> [TASK REQUIREMENTS]: Can you quote, word for word, the part of the pension hearing transcript that opens with the words "Mr Hutton: Of" and closes with "who did not."?

> [DOCUMENT PASSAGE]:

* * *

Mr Hutton: Of course it would. We would very much like to have more
information than we currently do. We
have begun to assemble quite a rich database now through the creation of a
financial assistance scheme and that might well provide us with more
information in due course, but right now I am afraid for the Committee I cannot
give you a specific number for those who met MFR and those who did not.
Q148 Jenny
Willott: I have been looking at some of the specific examples of
individuals who have been affected, and I know that one element of the
Government's response is that you have extended the Financial Assistance Scheme
beyond people who are within three years of retirement to those within 15
years. I just wanted to give you an example
and ask you what you thought that individual should do. An individual here has worked at Allied
Steel and Wire from the age of 18 to being made redundant at the age of 49 (and
therefore he does not fall within the limits of the Financial Assistance
Scheme) earning £20,000 a year at the end.
In a final salary pension scheme an eightieth of his pension entitlement
by the age of 49 was £7,750 per year.
Assuming he loses almost the whole of the pot, which is likely to be the
case, and I have looked at the figures, he would need to rebuild £164,000 by
the age of 65 to be able to buy an annuity to replace that £7,750, plus
obviously paying into a new pension from the age of 49 to 65 to make up for the
next 16 years of his life. That means
on top of his regular pension payments he would need to save £6,500 a year to
be able to have enough to buy an annuity to replace his pension. That is a third of his salary and he is not
getting any help at all from the Government because he is too young and it
appears to be that the Government considers it reasonable that he should be
expected to have enough time to replace the pension that he has lost. Do you think that is reasonable?
Mr Hutton: There is a limit to how much financial
assistance we can provide. We have
always been very straight with people about that. Some of that of course goes back to the discussion I had
originally with the Chairman about who is liable for the losses here, and we do
not think the Department for Work and Pensions and the Government and taxpayer
are. We have been able to provide
significant amounts of financial assistance to help people in these
circumstances, but quite clearly the amount of help we can provide is going to
be limited. We have had to make some
very difficult decisions about the extent to which we can extend the scheme and
how much financial assistance we can provide.
We have never sought to claim that we can fully compensate people in
these circumstances and the Financial Assistance Scheme of course does not
attempt to do that. It provides a very
significant amount of financial support where otherwise there would be no help
whatsoever, other than reliance on pension credit and maybe other means-tested
support that is available for people once they have retired. That would not be acceptable. I said earlier that I think it is a proper
responsibility of government to take responsibility to ensure that extreme
financial hardship in those cases is mitigated, and I think we have done that
fully and responsibly in the way that we have extended the Financial Assistance
Scheme. What I cannot do, for perfectly
sensible reasons, is to provide any kind of detailed financial advice to
people. Clearly the person that you
have drawn our attention to is someone who sounds to me like they will not
receive qualification for financial assistance under the Financial Assistance
Scheme. I have a very great deal of
sympathy for people in that situation.

* * *

> [Element and text location data]:

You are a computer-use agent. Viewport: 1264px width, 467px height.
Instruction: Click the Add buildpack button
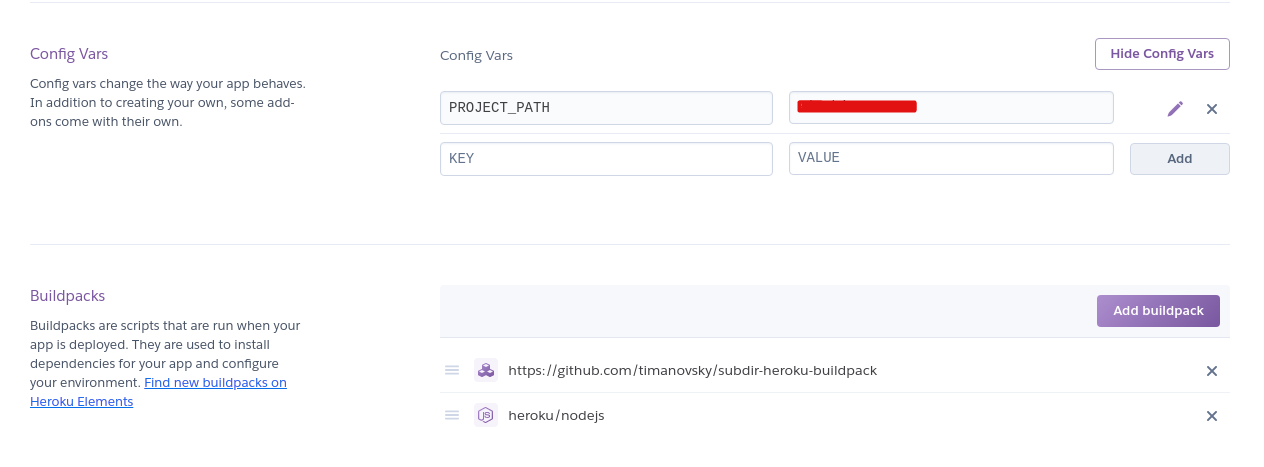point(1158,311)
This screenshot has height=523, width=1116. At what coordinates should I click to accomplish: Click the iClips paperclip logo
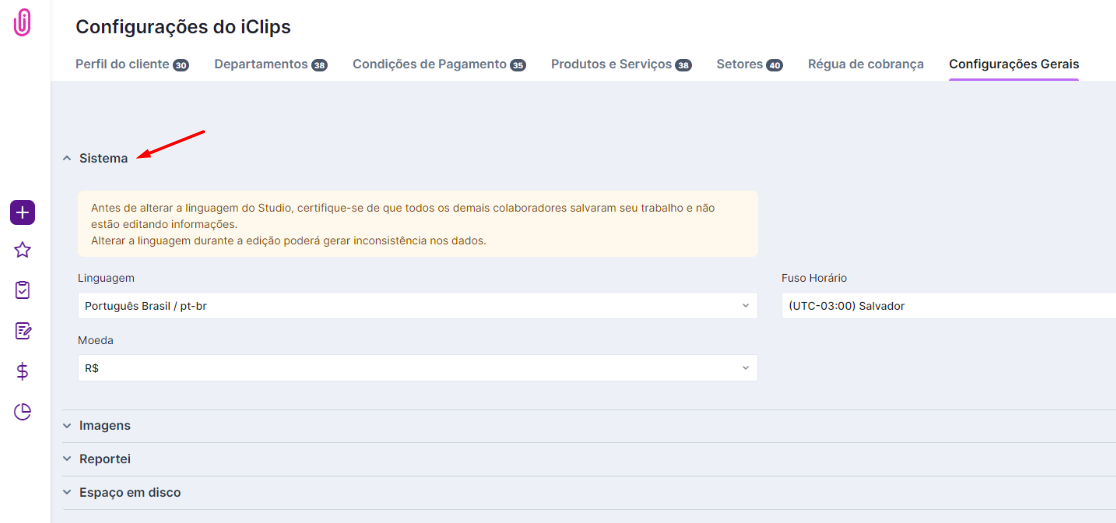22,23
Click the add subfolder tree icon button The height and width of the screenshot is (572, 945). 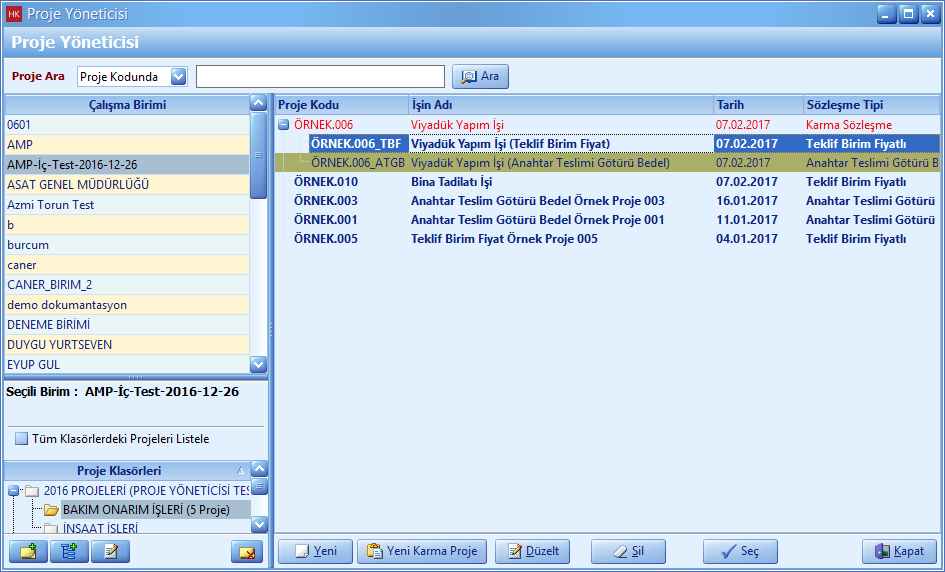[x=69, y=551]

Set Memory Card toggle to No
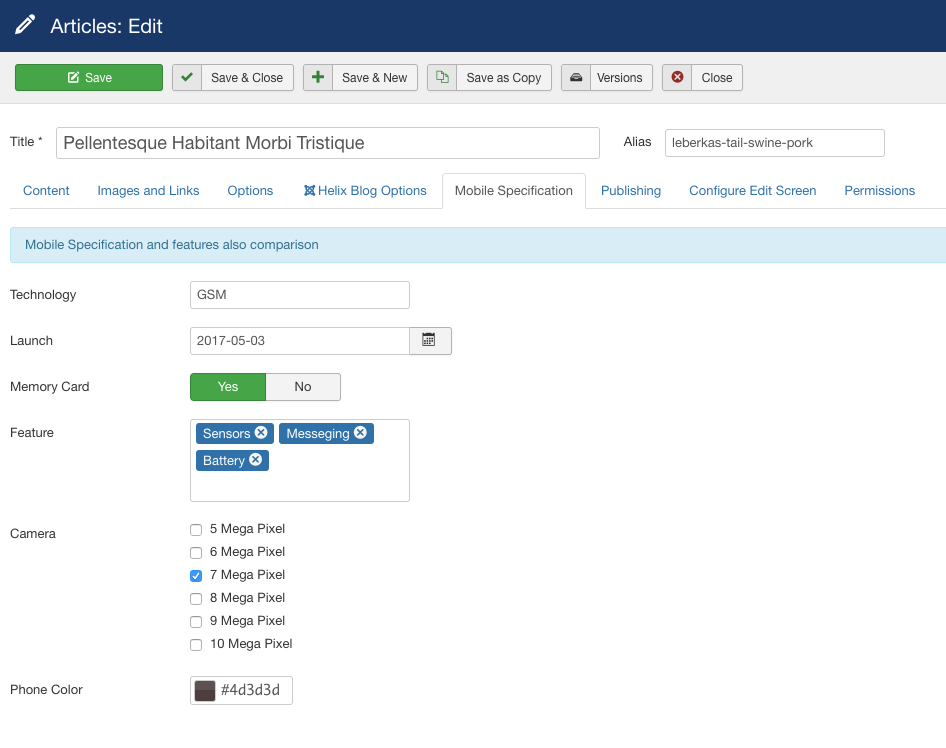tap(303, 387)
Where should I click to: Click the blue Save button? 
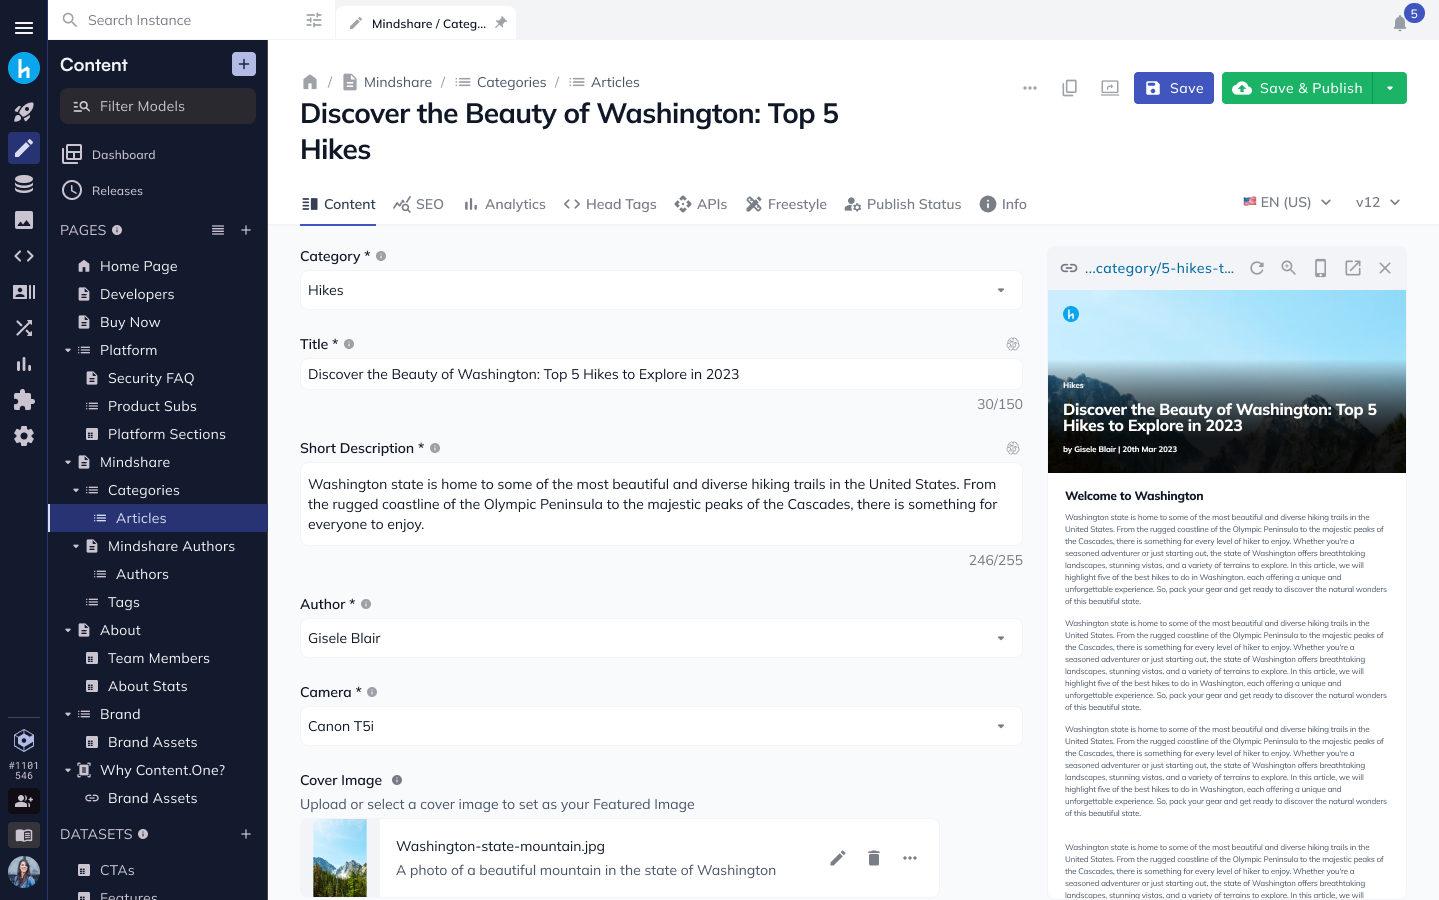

* * *

> [WRITTEN SOLUTION]:
Mr Hutton: Of course it would. We would very much like to have more
information than we currently do. We
have begun to assemble quite a rich database now through the creation of a
financial assistance scheme and that might well provide us with more
information in due course, but right now I am afraid for the Committee I cannot
give you a specific number for those who met MFR and those who did not.